Wakefield also failed to disclose a conflict of interest in that he was in the process of patenting a vaccine that would “eliminate” MMR and measles virus, and that the father of one of the children involved in the study would be CEO of a company set up to produce his alternative treatment. The greatest conflict of interest, however, was that the research itself had been, at least in part, funded by the Legal Aid Board. The implication of this is that it might have had a bearing on any findings adverse to the manufacturers of MMR vaccine.
Conduct in many of his dealings with the children involved in the project “was contrary to [their] clinical interests”, putting them through painful and unnecessary tests. Disturbingly, Wakefield arranged that blood was taken from some children involved in the research at his own son’s birthday party, and he gave each child five pounds “as a reward at the end of the party”.
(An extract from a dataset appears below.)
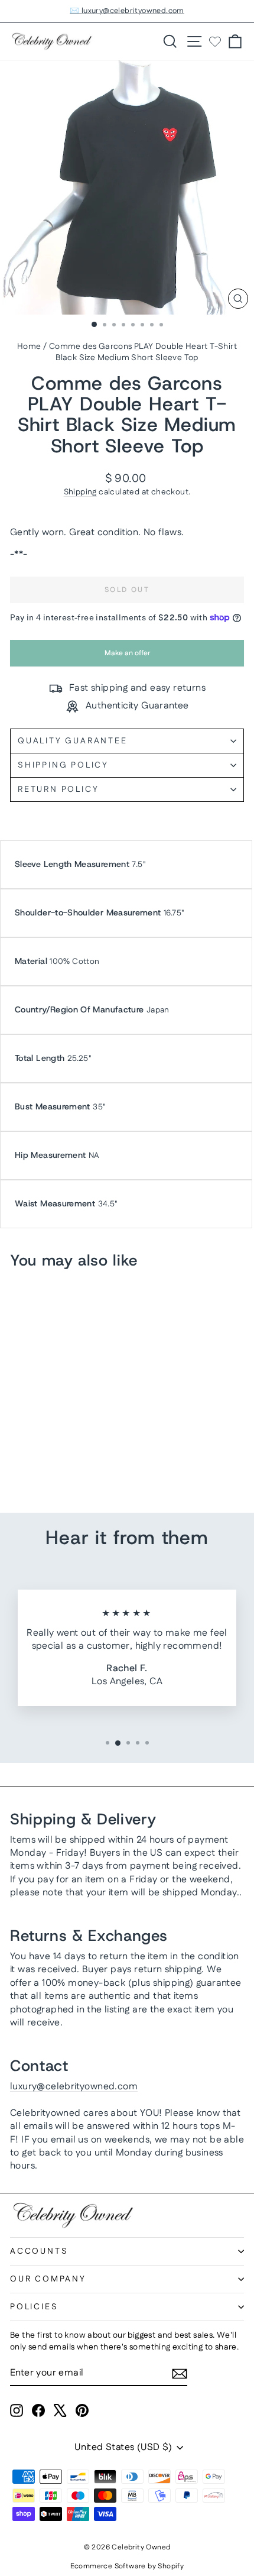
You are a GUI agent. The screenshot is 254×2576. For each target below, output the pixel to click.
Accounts (39, 2251)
There have been suggestions that Wakefield may face serious charges regarding his fitness to practice. The GMC Panel “concluded that [its] findings, which include those of dishonesty and misleading conduct, would not be insufficient to support a finding of serious professional misconduct.”
True to form, the anti-vaccination movement has come out in defence of Wakefield, describing him as a martyr to the cause, and Wakefield has been quoted as saying he had “no regrets” over his work. One correspondent on a forum described the GMC panel as “evil judges from the garden of Stalin”.
Anti-vaccination proponents ignore the extremely serious irregularities in the way he achieved his results, preferring to concentrate on their belief that those results support their case. That those same findings are also likely to be wrong – Wakefield only studied 12 children while other subsequent studies have looked at many thousands of subjects and have not replicated and have indeed challenge his findings – seems to go unnoticed by the anti-vaxers.
But acknowledgement of facts that contradict their views has never been a strength of that movement.”
Update, Feb 3
The New York Times is carrying this story, saying that The Lancet has retracted the original Wakefield study that linked the measles, mumps and rubella vaccine to autism and bowel disease. The retraction comes a day after a competing medical journal, BMJ, issued an embargoed commentary calling for The Lancet to formally retract the study. The commentary was to have been published on Wednesday.
Update, Feb 5
This blog by The Age’s Nick Miller is worth a read.
And here is Wakefield’s response.
And Gary Schwitzer’s lessons for the media.
Sadly in my experience scratching some of the home birth advocates reveals anti vax, “positive thinking” and alt medicine believers.
Hop back into the Tardis Doctor Whom and head back to the time you came from, maybe around the Spanish inquisition???
I’m pretty sure “positive thinking” is not a crime in this time space continuum.
Yes interesting. Purely anecdotally (which can never be relied on I know!) the health of women and babies who maximise their health through homebirth is considerably higher than those who join the surgery merry-go-round, cut, drugged out with babies who often don’t breastfeed and then become an impost on the health system. Wonder what kind of thinking that is? Oh it’s not thinking, that’s right it’s blind faith in Dr knows best and makes a packet on the way.